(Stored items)
○ ○ ○ ○ ○
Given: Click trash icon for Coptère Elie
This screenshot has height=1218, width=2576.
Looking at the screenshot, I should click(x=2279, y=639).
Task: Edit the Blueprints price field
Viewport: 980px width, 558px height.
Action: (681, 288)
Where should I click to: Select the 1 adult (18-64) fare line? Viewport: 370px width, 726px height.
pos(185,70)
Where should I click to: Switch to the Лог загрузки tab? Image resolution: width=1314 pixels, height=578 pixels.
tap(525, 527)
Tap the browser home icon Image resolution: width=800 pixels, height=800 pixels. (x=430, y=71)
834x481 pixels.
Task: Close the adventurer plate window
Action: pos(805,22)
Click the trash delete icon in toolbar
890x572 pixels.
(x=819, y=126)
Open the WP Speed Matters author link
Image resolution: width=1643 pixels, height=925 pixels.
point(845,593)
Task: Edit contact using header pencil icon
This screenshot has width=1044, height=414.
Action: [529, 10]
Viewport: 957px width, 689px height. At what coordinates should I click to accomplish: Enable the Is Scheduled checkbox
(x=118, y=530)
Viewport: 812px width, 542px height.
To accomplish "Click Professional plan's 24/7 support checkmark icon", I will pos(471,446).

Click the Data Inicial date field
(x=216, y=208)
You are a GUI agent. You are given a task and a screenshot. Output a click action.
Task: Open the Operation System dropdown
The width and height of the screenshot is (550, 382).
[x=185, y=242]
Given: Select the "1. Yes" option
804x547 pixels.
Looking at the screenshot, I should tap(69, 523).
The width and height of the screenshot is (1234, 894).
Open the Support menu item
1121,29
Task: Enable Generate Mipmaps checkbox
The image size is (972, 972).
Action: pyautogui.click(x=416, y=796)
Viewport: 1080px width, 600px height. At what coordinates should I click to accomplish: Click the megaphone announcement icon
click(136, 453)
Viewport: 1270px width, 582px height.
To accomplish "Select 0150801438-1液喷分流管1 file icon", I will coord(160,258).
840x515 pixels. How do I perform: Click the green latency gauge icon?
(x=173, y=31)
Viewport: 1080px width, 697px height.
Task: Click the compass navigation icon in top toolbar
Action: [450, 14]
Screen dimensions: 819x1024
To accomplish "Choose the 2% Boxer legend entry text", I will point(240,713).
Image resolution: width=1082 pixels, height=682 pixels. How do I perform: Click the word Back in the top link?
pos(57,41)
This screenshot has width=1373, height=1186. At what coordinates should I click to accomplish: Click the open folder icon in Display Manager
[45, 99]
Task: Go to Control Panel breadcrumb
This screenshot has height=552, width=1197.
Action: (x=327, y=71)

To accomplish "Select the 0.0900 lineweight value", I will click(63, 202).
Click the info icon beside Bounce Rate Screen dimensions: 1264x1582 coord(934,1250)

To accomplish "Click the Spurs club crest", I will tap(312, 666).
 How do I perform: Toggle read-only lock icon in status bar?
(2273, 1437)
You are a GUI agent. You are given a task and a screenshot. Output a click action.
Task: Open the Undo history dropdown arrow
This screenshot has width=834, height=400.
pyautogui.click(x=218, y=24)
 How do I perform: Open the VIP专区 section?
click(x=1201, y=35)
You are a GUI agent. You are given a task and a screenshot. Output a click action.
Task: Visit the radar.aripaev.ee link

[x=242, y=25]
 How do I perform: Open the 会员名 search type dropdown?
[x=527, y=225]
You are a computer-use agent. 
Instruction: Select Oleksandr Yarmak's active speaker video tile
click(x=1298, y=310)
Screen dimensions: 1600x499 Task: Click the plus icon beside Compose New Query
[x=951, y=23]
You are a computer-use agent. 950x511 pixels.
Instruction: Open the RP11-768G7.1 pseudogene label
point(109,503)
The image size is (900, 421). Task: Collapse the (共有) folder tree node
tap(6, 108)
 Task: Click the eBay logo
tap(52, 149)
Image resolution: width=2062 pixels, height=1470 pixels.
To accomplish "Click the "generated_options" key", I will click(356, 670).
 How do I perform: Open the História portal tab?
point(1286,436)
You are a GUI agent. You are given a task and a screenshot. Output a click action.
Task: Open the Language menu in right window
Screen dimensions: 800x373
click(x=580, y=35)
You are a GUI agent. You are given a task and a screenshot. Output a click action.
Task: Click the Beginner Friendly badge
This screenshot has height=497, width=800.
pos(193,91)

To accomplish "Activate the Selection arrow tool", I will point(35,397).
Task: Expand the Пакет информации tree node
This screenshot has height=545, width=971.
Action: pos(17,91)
○ ○ ○ ○ ○
■ What is asked ■
Reproduce the data above line for line, with no changes.

■ Expected answer ■
Given: Click trash icon for Coptère Elie
This screenshot has height=1218, width=2576.
Looking at the screenshot, I should click(x=2279, y=639).
Task: Edit the Blueprints price field
Viewport: 980px width, 558px height.
Action: (681, 288)
Where should I click to: Select the 1 adult (18-64) fare line? Viewport: 370px width, 726px height.
pos(185,70)
Where should I click to: Switch to the Лог загрузки tab? Image resolution: width=1314 pixels, height=578 pixels.
tap(525, 527)
Tap the browser home icon Image resolution: width=800 pixels, height=800 pixels. (x=430, y=71)
834x481 pixels.
Task: Close the adventurer plate window
Action: pos(805,22)
Click the trash delete icon in toolbar
890x572 pixels.
(x=819, y=126)
Open the WP Speed Matters author link
Image resolution: width=1643 pixels, height=925 pixels.
point(845,593)
Task: Edit contact using header pencil icon
This screenshot has width=1044, height=414.
Action: [529, 10]
Viewport: 957px width, 689px height. At what coordinates should I click to accomplish: Enable the Is Scheduled checkbox
(x=118, y=530)
Viewport: 812px width, 542px height.
To accomplish "Click Professional plan's 24/7 support checkmark icon", I will pos(471,446).

Click the Data Inicial date field
(x=216, y=208)
You are a GUI agent. You are given a task and a screenshot. Output a click action.
Task: Open the Operation System dropdown
The width and height of the screenshot is (550, 382).
[x=185, y=242]
Given: Select the "1. Yes" option
804x547 pixels.
Looking at the screenshot, I should tap(69, 523).
The width and height of the screenshot is (1234, 894).
Open the Support menu item
1121,29
Task: Enable Generate Mipmaps checkbox
The image size is (972, 972).
Action: pyautogui.click(x=416, y=796)
Viewport: 1080px width, 600px height. At what coordinates should I click to accomplish: Click the megaphone announcement icon
click(136, 453)
Viewport: 1270px width, 582px height.
To accomplish "Select 0150801438-1液喷分流管1 file icon", I will coord(160,258).
840x515 pixels. How do I perform: Click the green latency gauge icon?
(x=173, y=31)
Viewport: 1080px width, 697px height.
Task: Click the compass navigation icon in top toolbar
Action: [450, 14]
Screen dimensions: 819x1024
To accomplish "Choose the 2% Boxer legend entry text", I will point(240,713).
Image resolution: width=1082 pixels, height=682 pixels. How do I perform: Click the word Back in the top link?
pos(57,41)
This screenshot has width=1373, height=1186. At what coordinates should I click to accomplish: Click the open folder icon in Display Manager
[45, 99]
Task: Go to Control Panel breadcrumb
This screenshot has height=552, width=1197.
Action: (x=327, y=71)

To accomplish "Select the 0.0900 lineweight value", I will click(63, 202).
Click the info icon beside Bounce Rate Screen dimensions: 1264x1582 coord(934,1250)

To accomplish "Click the Spurs club crest", I will tap(312, 666).
 How do I perform: Toggle read-only lock icon in status bar?
(2273, 1437)
You are a GUI agent. You are given a task and a screenshot. Output a click action.
Task: Open the Undo history dropdown arrow
This screenshot has width=834, height=400.
pyautogui.click(x=218, y=24)
 How do I perform: Open the VIP专区 section?
click(x=1201, y=35)
You are a GUI agent. You are given a task and a screenshot. Output a click action.
Task: Visit the radar.aripaev.ee link

[x=242, y=25]
 How do I perform: Open the 会员名 search type dropdown?
[x=527, y=225]
You are a computer-use agent. 
Instruction: Select Oleksandr Yarmak's active speaker video tile
click(x=1298, y=310)
Screen dimensions: 1600x499 Task: Click the plus icon beside Compose New Query
[x=951, y=23]
You are a computer-use agent. 950x511 pixels.
Instruction: Open the RP11-768G7.1 pseudogene label
point(109,503)
The image size is (900, 421). Task: Collapse the (共有) folder tree node
tap(6, 108)
 Task: Click the eBay logo
tap(52, 149)
Image resolution: width=2062 pixels, height=1470 pixels.
To accomplish "Click the "generated_options" key", I will click(356, 670).
 How do I perform: Open the História portal tab?
point(1286,436)
You are a GUI agent. You are given a task and a screenshot. Output a click action.
Task: Open the Language menu in right window
Screen dimensions: 800x373
click(x=580, y=35)
You are a GUI agent. You are given a task and a screenshot. Output a click action.
Task: Click the Beginner Friendly badge
This screenshot has height=497, width=800.
pos(193,91)

To accomplish "Activate the Selection arrow tool", I will point(35,397).
Task: Expand the Пакет информации tree node
This screenshot has height=545, width=971.
Action: pos(17,91)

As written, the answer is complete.